◆ **GIVEN TASK**
Arrange the data between the line holding "Click the change view layout icon" and the line holding "This screenshot has height=953, width=1232.", inclusive, as a Markdown table with the columns Row and Data line, one row per line and no blank lines. Leave the pictures out of the answer.

◆ **DATASET EXTRACT**
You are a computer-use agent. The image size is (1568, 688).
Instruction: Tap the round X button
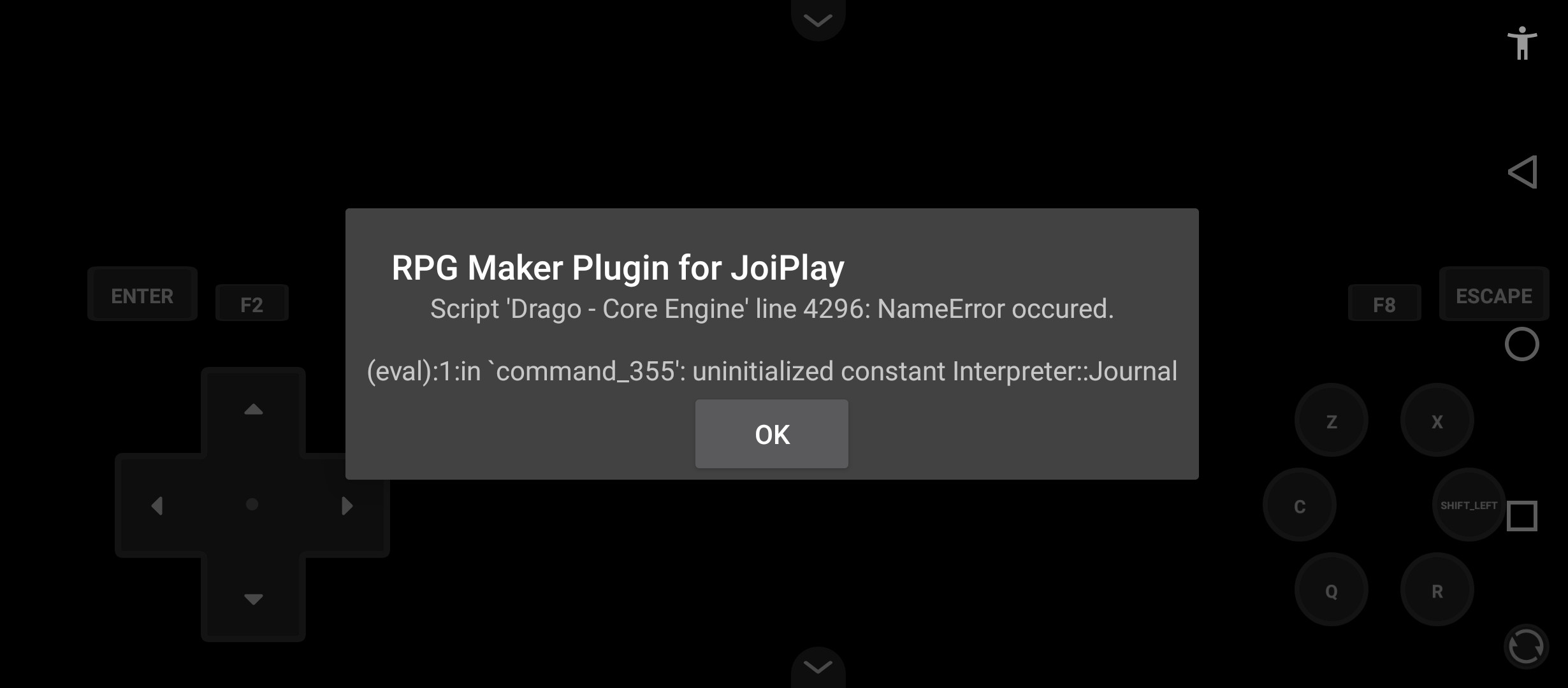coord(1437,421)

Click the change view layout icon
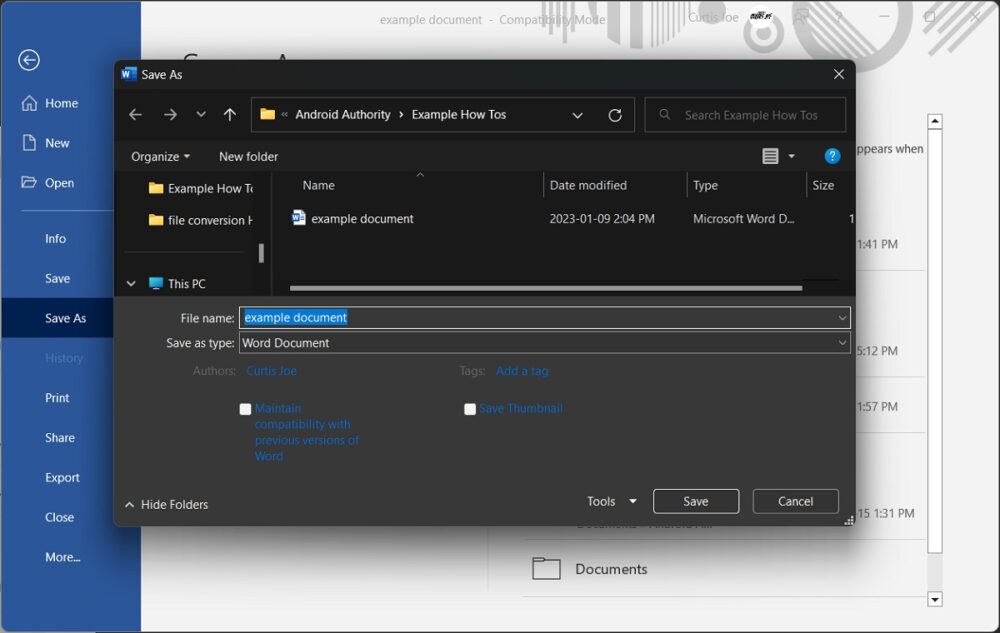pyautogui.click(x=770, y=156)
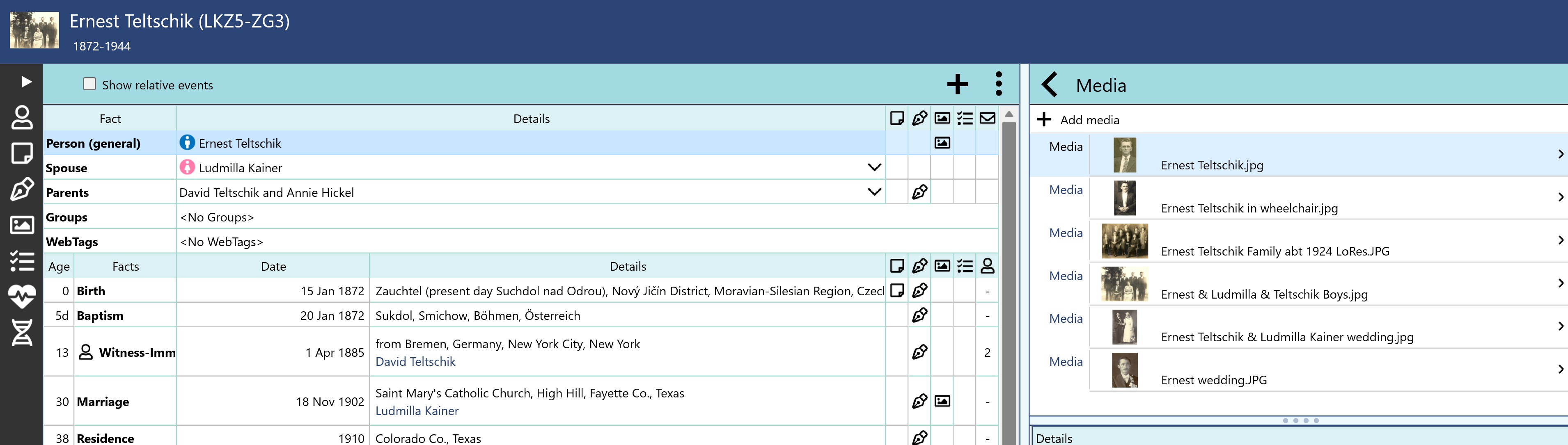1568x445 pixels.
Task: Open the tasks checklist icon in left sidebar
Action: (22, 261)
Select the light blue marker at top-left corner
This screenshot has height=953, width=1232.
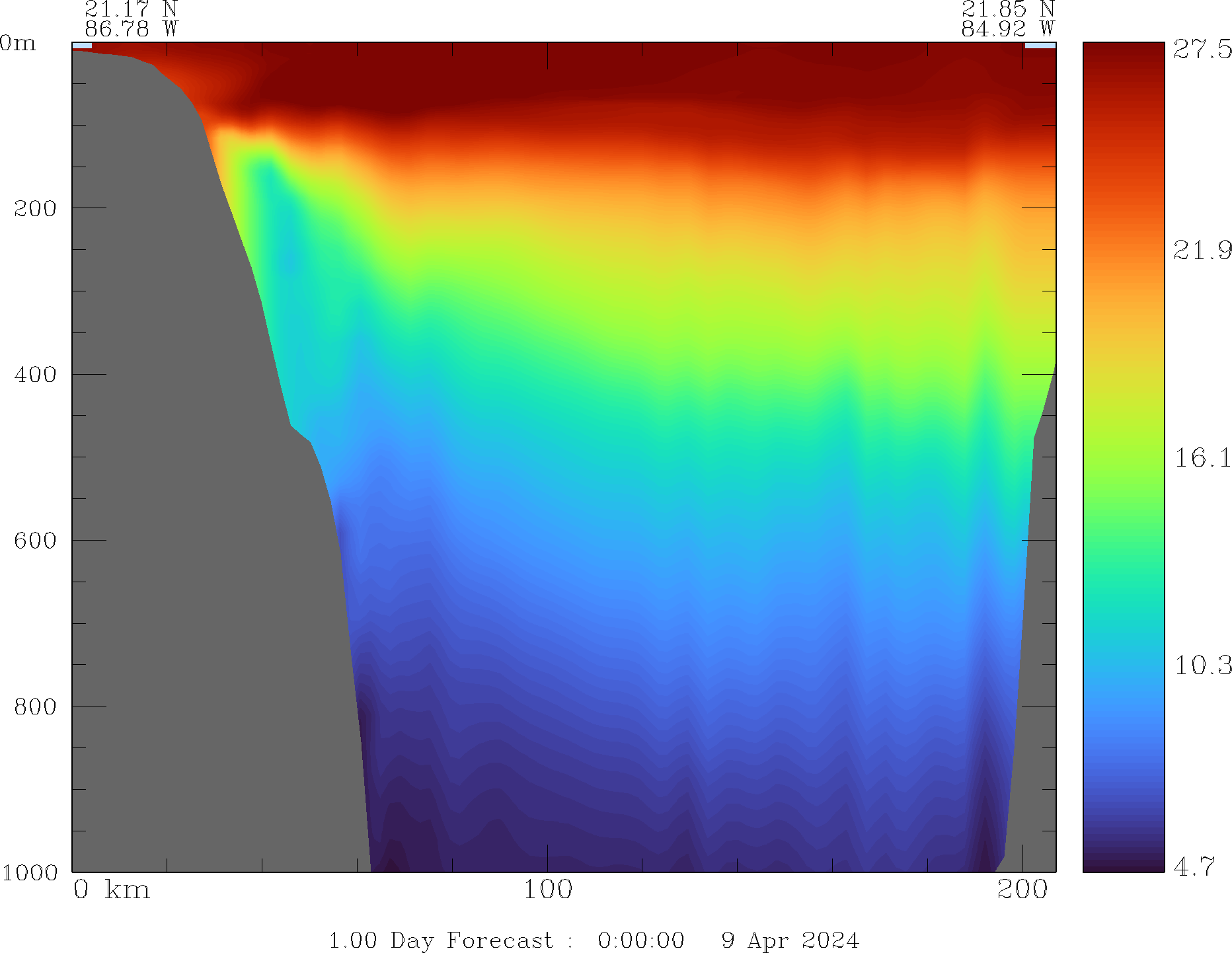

--

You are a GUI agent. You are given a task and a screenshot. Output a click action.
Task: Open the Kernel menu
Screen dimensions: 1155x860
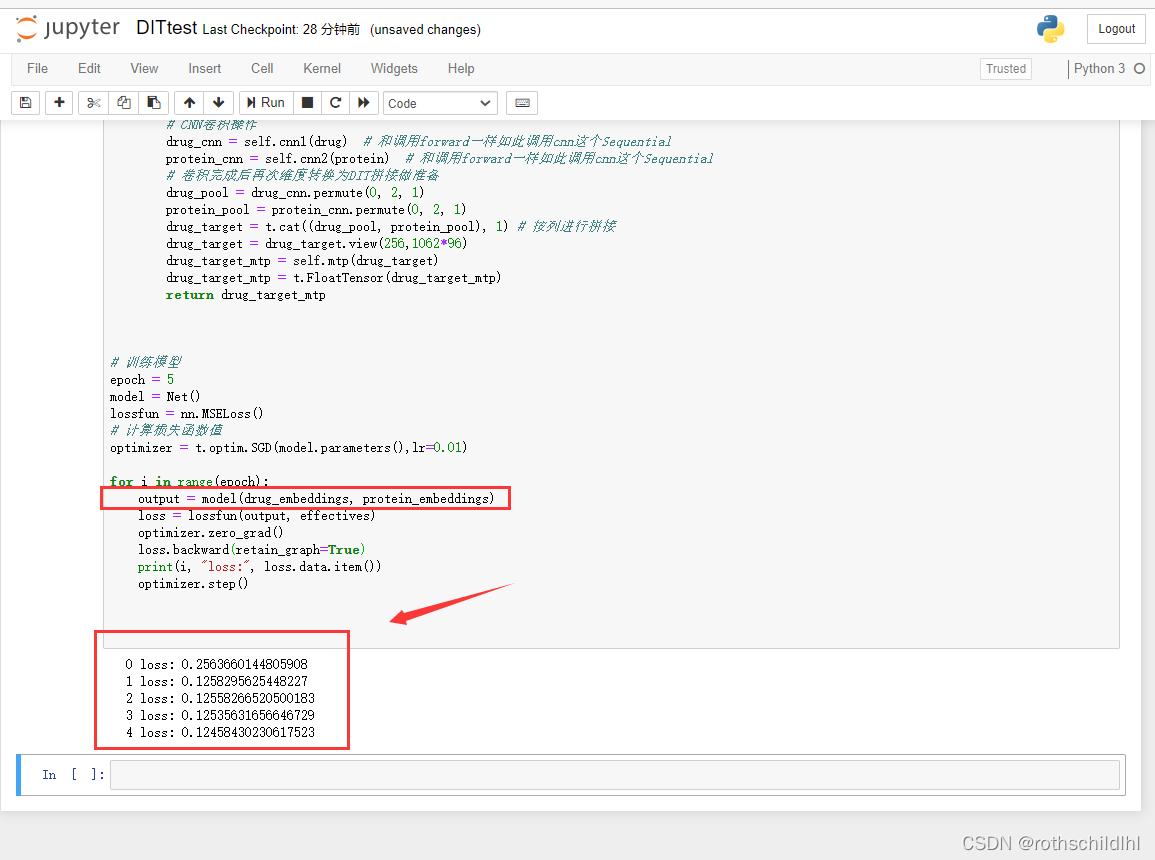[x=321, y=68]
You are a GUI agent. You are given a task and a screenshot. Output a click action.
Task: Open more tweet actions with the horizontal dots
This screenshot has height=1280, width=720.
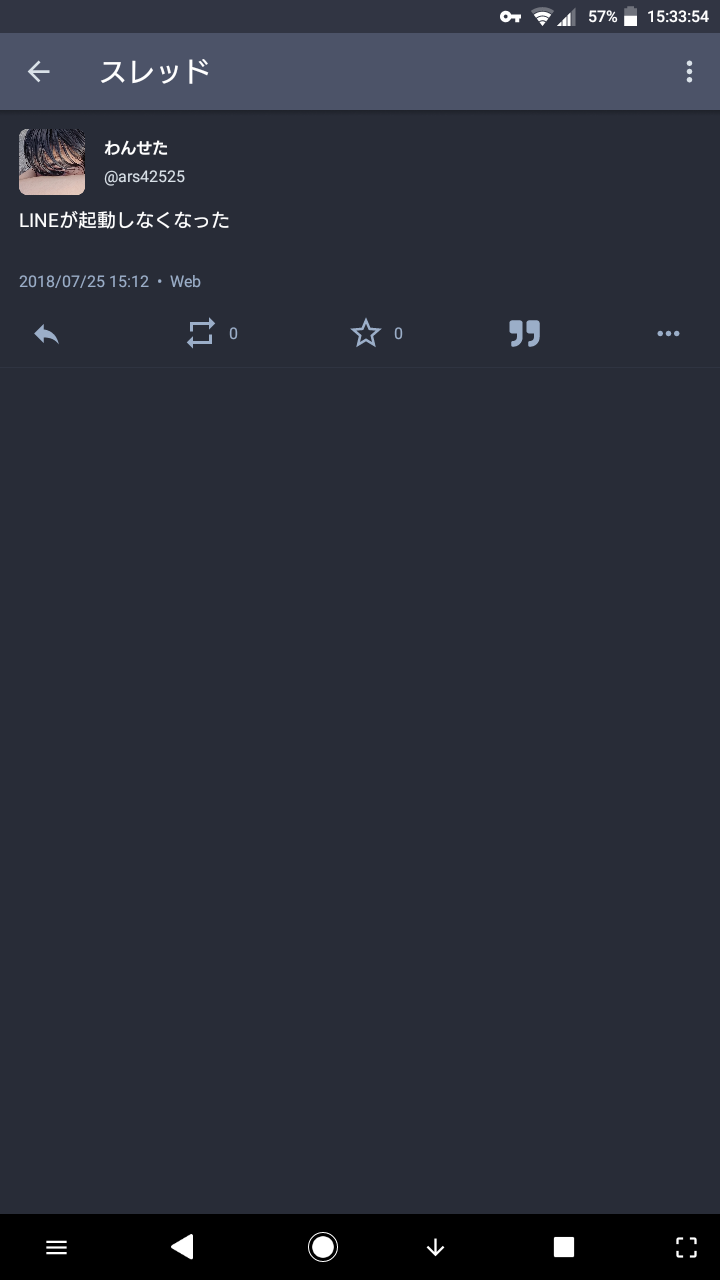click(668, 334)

---

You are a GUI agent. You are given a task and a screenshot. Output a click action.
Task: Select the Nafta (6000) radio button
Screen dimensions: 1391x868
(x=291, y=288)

◆ **RESPONSE**
| Row | Data line |
|---|---|
| 1 | Click the change view layout icon |
| 2 | pyautogui.click(x=770, y=156) |
| 3 | 1568x445 pixels. |
| 4 | Task: Open the tasks checklist icon in left sidebar |
| 5 | Action: (22, 261) |
| 6 | Select the light blue marker at top-left corner |
| 7 | This screenshot has height=953, width=1232. |